Without a doubt, my children are the most treasured people in my life. I am tempted to write something gooey about the happiness they bring me. How I would be nothing without them in my life, but I’ll spare you, and them. Suffice it to say, even though they now live great distances from me they continue to make me smile every single time I think of them (unless I’m going through a worrying about them patch, in which case I get wrinkles in my forehead) and that is practically all the time.
I should of course mention my husband. Can’t leave him out. He is there, walking beside me, encouraging me, making me snort with laughter, making me cross occasionally, making me delicious food, making my world better. Where would I be without him?
It is he who has encouraged me to write. Pushes me in fact. Tells me when it’s good and when it’s a bit pants. Tells me when it gets just a bit too ‘dark’ as it, bafflingly, so often does. Tells me how proud he is that I’m putting it ‘out there’.
And now we come to the crux: Out there. The Internet. The World Wide Web. The Cloud.
This is what I couldn’t do without. Having that connection is something I truly treasure.
You see, the internet was born quite late in my life, so I do remember the world without it. I remember life before Windows. I remember my first ever email. The beep beep beep of the dial up connection and frustration when you couldn’t get through. I can remember life before Google and Amazon, and Ebay, and Paypal. Makes me feel old. (note to self…you are!)
What I mean is, I really appreciate it. The connectivity of it. I can manage without my ipad, or iphone, or laptop. There are always others. Upgrades even. New ones to buy or borrow. They would be nothing without the connectivity though. I know how I feel when we have a power cut (all too often) and there’s no wifi for a couple of hours. It’s like my arm has been cut off.
Twenty one years ago we moved North, away from my family, and since my daughters left home, my husband and I are alone, apart from friends, in this neck of the woods. The internet provides a means of keeping in touch that no postal or telephone system could. Communication is instantaneous. Now, I am even able to facetime with my mother, who at 92 is using her ipad to email and text, play soduku and word games, and play solitaire. She lives alone and it has been a revelation to her. Given her a new lease of life (apart from when it goes pear shaped sometimes which knocks another couple of days off her I think!). Facetimes with her are hilarious too. She keeps forgetting to hold the ipad up, so most of the time I can only see the top of her head, but it gives us both something to chuckle over.
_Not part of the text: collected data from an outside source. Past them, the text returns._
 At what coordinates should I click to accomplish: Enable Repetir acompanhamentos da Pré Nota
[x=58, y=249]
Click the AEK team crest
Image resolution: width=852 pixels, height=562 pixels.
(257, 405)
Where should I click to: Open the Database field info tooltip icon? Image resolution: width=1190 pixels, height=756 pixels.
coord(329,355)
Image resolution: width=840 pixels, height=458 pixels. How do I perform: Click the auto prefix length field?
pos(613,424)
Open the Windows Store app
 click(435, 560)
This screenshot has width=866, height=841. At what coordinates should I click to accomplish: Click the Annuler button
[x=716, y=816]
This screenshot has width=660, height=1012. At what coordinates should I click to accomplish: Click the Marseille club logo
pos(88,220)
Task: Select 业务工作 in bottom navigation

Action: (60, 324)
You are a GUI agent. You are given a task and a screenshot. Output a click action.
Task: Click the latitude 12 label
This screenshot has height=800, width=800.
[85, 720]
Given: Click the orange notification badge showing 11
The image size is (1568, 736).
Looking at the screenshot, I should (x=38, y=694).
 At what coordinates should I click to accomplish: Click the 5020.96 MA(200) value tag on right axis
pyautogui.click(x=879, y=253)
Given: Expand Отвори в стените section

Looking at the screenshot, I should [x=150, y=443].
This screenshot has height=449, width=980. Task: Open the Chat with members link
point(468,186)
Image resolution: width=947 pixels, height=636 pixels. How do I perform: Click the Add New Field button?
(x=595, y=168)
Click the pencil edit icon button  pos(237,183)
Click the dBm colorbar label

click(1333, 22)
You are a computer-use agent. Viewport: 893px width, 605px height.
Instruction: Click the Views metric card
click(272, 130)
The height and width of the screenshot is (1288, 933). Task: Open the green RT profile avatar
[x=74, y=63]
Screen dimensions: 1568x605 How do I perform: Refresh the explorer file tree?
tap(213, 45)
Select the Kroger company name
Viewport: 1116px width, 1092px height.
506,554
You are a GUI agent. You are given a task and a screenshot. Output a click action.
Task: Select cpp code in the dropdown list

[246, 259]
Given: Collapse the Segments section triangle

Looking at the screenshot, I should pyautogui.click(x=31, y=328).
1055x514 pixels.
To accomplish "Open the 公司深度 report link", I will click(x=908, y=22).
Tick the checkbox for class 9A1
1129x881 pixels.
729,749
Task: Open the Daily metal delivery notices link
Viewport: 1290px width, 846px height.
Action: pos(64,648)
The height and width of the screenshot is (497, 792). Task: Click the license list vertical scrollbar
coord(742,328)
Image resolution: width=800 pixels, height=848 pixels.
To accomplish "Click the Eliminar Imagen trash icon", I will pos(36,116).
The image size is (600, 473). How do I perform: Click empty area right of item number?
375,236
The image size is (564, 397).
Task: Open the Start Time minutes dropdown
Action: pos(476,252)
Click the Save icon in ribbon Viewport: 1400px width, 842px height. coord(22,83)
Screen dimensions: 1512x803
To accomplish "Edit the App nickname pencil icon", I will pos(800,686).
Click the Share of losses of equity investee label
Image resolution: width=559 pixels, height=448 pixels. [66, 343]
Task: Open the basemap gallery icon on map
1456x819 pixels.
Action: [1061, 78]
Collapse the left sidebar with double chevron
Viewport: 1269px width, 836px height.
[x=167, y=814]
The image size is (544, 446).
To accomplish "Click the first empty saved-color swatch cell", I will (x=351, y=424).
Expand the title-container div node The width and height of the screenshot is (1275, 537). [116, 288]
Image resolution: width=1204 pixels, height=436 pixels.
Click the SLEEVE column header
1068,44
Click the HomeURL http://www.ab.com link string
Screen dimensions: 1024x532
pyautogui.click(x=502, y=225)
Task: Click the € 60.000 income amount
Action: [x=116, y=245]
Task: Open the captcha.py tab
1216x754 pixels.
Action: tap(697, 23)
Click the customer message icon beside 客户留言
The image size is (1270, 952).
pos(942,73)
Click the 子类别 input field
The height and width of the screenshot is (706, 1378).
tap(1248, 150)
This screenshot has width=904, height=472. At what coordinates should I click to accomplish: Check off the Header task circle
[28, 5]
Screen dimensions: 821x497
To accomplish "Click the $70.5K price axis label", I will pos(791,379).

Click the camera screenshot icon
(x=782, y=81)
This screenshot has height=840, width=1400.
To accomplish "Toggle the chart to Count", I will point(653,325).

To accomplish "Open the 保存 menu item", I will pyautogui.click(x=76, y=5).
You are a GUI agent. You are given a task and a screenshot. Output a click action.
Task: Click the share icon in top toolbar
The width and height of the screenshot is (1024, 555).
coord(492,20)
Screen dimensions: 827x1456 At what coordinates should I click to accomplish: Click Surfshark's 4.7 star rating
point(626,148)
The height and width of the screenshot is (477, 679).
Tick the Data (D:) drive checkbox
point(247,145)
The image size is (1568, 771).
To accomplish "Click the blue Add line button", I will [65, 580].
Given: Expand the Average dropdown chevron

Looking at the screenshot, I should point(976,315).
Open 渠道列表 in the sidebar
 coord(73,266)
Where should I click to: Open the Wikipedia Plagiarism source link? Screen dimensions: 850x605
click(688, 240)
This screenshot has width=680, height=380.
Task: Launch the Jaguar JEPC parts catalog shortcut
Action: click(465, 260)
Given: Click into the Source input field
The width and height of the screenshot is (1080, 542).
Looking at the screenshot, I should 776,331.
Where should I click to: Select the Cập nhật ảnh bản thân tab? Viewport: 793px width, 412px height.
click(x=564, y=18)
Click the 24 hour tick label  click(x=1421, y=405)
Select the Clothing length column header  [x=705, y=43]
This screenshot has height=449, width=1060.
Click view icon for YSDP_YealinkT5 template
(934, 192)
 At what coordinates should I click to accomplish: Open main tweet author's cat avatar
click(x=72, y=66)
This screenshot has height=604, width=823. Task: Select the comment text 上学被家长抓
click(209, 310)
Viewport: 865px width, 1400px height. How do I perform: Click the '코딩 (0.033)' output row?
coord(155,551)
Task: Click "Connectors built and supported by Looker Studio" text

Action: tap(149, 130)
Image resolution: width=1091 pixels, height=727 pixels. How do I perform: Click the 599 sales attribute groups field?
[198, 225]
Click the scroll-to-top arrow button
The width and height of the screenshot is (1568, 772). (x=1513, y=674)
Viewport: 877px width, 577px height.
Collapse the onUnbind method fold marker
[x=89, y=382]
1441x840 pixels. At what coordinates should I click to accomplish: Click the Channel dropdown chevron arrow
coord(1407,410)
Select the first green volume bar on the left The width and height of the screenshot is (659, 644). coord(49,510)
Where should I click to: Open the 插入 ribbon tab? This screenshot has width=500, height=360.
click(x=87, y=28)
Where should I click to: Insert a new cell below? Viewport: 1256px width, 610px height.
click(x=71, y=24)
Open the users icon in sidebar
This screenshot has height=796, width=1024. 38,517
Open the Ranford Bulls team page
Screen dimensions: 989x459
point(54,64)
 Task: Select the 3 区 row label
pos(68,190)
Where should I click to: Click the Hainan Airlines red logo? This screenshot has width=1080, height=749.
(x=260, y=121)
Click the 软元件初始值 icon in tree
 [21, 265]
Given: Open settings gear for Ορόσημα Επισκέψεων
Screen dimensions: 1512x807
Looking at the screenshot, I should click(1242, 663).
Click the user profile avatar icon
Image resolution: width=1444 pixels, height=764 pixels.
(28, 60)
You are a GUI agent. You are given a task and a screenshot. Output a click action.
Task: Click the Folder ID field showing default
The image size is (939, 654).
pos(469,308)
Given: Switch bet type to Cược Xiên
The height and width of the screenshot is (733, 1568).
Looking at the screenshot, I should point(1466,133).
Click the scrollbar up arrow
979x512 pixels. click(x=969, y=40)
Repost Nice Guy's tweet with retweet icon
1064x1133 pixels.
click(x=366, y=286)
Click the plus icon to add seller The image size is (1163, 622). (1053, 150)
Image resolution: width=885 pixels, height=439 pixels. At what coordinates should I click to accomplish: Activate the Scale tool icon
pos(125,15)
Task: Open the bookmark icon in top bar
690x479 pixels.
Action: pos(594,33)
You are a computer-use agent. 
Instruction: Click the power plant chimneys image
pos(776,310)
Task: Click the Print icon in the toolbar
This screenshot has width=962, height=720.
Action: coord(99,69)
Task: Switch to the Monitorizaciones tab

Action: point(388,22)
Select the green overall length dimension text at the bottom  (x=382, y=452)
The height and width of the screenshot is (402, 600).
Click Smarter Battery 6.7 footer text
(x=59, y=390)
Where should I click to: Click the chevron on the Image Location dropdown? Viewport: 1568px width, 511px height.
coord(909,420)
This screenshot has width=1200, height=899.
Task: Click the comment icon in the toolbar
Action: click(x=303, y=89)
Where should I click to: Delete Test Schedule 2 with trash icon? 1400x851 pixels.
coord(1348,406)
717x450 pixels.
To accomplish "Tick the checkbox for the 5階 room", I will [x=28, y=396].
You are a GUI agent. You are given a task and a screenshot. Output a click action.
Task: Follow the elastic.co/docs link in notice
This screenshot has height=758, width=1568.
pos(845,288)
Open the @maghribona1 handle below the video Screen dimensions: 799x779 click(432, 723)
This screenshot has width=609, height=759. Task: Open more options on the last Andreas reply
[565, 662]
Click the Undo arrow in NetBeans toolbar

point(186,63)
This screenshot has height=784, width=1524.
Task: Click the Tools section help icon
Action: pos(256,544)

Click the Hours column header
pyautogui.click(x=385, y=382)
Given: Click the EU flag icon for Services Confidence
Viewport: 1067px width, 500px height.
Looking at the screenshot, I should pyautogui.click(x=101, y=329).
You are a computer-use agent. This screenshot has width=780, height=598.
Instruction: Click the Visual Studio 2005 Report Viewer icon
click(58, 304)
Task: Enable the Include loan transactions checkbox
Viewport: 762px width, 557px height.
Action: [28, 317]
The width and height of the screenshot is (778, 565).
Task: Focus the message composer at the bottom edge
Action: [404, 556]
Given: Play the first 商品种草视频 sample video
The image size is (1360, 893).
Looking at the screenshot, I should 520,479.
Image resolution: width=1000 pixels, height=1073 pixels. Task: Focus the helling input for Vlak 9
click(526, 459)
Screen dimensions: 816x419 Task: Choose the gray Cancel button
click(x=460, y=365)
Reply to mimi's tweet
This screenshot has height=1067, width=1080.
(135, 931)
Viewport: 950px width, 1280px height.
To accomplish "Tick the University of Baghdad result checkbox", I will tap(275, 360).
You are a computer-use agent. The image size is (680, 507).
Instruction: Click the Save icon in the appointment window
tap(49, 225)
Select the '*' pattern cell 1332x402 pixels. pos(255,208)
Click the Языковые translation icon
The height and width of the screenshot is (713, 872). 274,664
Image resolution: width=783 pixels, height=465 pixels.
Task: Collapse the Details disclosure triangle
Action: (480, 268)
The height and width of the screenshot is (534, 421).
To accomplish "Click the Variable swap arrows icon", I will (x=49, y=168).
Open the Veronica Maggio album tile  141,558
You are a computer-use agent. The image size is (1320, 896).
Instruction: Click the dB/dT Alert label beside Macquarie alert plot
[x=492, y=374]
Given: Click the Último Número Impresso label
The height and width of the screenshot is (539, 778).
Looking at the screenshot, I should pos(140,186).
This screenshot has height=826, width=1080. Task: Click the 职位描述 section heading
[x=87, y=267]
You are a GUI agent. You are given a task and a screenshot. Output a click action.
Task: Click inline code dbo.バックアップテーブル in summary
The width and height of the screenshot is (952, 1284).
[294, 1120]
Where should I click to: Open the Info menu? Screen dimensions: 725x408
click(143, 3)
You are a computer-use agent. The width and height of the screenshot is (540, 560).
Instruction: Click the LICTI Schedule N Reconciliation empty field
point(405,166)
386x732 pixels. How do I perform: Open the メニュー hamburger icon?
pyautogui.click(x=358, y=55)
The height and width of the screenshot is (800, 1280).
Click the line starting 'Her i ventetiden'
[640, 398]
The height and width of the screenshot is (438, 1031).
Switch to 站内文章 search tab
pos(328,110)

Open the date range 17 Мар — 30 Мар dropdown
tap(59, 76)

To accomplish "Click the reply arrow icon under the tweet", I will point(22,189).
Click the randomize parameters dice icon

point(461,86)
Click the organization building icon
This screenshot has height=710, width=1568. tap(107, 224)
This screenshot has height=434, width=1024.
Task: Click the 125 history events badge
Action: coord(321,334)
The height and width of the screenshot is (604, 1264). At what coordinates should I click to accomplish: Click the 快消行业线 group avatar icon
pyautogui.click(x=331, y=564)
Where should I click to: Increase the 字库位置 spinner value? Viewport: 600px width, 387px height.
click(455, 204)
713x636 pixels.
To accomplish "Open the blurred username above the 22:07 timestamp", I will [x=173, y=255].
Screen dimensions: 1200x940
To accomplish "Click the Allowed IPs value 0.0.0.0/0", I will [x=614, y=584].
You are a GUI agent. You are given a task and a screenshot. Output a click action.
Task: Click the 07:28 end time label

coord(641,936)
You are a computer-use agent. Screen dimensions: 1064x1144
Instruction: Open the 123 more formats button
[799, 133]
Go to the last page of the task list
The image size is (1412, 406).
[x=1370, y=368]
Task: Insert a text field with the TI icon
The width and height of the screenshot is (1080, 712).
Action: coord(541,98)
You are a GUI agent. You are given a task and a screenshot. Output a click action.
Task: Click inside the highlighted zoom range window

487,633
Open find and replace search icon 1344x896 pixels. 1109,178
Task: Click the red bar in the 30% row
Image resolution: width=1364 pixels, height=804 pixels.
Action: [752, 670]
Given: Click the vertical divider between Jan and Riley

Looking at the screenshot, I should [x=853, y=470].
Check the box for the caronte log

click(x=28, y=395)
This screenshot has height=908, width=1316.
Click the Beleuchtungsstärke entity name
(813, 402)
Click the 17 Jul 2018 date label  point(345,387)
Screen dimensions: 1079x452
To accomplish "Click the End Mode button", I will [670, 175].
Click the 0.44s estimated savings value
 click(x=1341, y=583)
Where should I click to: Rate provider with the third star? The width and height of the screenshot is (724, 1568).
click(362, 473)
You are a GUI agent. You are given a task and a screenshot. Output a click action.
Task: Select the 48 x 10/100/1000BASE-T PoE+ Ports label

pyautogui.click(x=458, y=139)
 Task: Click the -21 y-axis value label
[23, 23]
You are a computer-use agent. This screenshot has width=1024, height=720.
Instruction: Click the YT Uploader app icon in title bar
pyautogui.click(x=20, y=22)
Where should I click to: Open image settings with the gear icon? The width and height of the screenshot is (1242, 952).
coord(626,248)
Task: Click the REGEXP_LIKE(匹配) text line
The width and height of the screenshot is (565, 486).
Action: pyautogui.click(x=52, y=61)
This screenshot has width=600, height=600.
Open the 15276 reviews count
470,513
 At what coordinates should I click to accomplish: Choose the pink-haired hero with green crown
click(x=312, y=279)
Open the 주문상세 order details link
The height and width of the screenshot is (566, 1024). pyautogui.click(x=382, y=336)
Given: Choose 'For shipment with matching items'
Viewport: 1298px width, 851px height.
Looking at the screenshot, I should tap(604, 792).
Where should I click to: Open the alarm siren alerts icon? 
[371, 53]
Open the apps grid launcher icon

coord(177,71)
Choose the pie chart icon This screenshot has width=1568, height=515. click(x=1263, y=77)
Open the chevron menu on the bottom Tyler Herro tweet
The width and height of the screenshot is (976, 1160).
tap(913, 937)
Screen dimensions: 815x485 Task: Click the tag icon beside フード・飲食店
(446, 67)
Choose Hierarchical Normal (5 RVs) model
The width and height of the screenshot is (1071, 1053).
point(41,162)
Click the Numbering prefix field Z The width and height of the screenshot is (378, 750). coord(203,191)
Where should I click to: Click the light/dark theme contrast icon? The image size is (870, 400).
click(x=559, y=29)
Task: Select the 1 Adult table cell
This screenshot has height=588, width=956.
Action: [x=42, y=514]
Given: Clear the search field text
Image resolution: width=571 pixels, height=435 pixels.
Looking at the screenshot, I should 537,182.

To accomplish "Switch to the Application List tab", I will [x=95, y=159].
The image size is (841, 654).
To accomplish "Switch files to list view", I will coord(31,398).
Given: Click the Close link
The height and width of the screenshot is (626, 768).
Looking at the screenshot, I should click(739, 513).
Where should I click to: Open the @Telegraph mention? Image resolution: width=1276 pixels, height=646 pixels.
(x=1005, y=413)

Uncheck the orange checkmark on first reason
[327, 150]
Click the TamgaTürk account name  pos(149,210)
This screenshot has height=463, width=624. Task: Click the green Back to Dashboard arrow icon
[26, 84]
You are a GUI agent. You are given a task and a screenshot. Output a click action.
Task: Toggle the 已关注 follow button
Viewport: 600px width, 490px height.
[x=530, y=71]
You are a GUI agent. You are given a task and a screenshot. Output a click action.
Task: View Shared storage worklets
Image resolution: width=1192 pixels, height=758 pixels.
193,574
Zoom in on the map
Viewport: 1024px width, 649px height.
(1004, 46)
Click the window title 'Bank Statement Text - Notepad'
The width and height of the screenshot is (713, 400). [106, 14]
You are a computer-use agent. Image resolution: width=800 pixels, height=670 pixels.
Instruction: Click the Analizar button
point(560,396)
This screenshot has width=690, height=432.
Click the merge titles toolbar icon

Without the Internet I would never have been brave enough to try and publish anything. Now though, thanks to WordPress and PoetrySoup, my writing is reaching far corners of the world. Something I could never have envisaged when I started writing stories years ago.
I’m more intelligent too…well, appear more intelligent. I see news as it happens. I feel well informed about current events, and can read opinions from all sides thanks to the likes of Twitter. I read more because books are cheaper, free even, and appear on my devices instantly (yes, of course I’ve got a kindle). It’s modern day magic.
Yes, sad but true, this is the thing I’d be lost without. The ability to reach my family, friends and the rest of the big wide world from the sofa, and to see and share my documents, photos and projects wherever I might be.
So thank you all you clever people out there who know how it works. I don’t need to know. I am just a grateful user.